Alyssa ficou vulnerável a infecções, pois as células projetadas atacaram tanto as células T cancerígenas em seu corpo quanto aquelas que a protegem de doenças.
Depois de um mês, Alyssa estava em remissão e recebeu um segundo transplante de medula óssea para regenerar seu sistema imunológico.
Ela passou 16 semanas no hospital e não podia ver seu irmão, que ainda estava indo para a escola, devido ao risco de contrair infecções.
Houve preocupações depois que o check-up de três meses encontrou sinais do câncer novamente. Mas nos dois exames mais recentes não havia sinais.
“Você aprende a apreciar cada pequena coisa. Estou tão grata por estar aqui agora”, diz Alyssa.
“É uma loucura. É incrível poder ter essa oportunidade, estou muito agradecida por isso e vai ajudar outras crianças também, no futuro.”
Ela agora está empolgada em passar o Natal com a família, ser dama de honra no casamento de sua tia, voltar a andar de bicicleta, retomar a escola e “apenas fazer coisas normais”.
A família espera que o câncer nunca volte, mas já agradece pelo tempo que ela ganhou.
“Ter este ano extra, estes últimos três meses em que ela esteve em casa, foi um presente em si”, diz Kiona.
“Acho muito difícil falar sobre o quanto estamos orgulhosos. Quando você vê o que ela passou e sua vitalidade de vida que ela trouxe para todas as situações, é excelente”, afirma o pai de Alyssa, James.
A maioria das crianças com leucemia responde aos principais tratamentos, mas acredita-se que até uma dezena por ano poderia se beneficiar dessa terapia.
Alyssa é apenas a primeira de 10 pessoas a receber o tratamento como parte de um ensaio clínico.
Robert Chiesa, do departamento de transplante de medula óssea do Great Ormond Street Hospital, diz: “É extremamente emocionante. Obviamente, este é um novo campo da medicina e é fascinante que possamos redirecionar o sistema imunológico para combater o câncer”.
A tecnologia, porém, é apenas o começo do que a edição de bases poderia alcançar, dizem os especialistas.
David Liu, um dos inventores da edição de base no Broad Institute, diz ser “um pouco surreal” que pacientes estejam sendo tratados apenas seis anos após a invenção da tecnologia.
Na terapia de Alyssa, cada uma das edições de base envolvia a quebra de uma seção do código genético para que esta não funcionasse mais.

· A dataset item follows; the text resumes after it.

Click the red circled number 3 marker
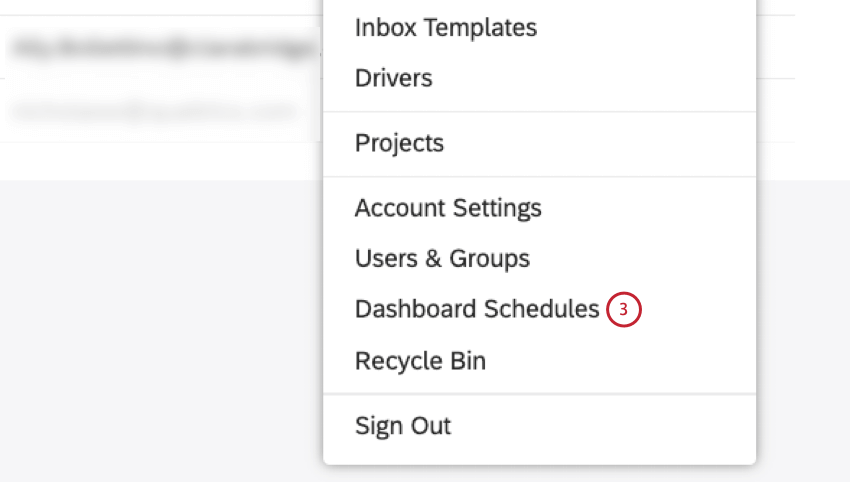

Mas existem aplicações mais diferenciadas nas quais, em vez de “desativar” uma instrução, pode-se “consertar” uma defeituosa.
A anemia falciforme, por exemplo, é causada por apenas uma alteração de base que poderia ser corrigida.
Portanto, já existem testes de edição de base em andamento para essa doença, bem como no colesterol alto que ocorre em famílias e na talassemia, um tipo de distúrbio do sangue.
Liu explica que as “aplicações terapêuticas da edição de base estão apenas começando” e que é “uma experiência de humildade fazer parte desta era da edição terapêutica de genes humanos”, já que a ciência agora está dando “passos importantes para assumir o controle de nossos genomas”.